- _DIRECTIONS FOR THIS TASK_
All lines in the entries below that hold "Viewport" make up the answer.
== TASK INPUT ==
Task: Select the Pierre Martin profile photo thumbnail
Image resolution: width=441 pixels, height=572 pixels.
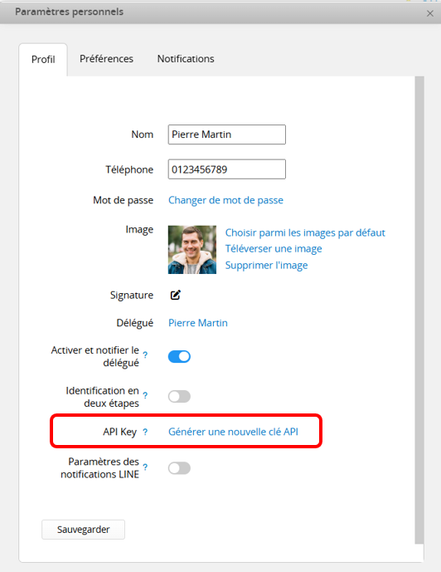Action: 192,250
===
== TASK INPUT ==
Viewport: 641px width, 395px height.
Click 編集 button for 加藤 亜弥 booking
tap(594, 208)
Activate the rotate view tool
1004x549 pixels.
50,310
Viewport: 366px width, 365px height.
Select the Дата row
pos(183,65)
===
- _OUTPUT OF THE EXERCISE_
Viewport: 641px width, 395px height.
Viewport: 366px width, 365px height.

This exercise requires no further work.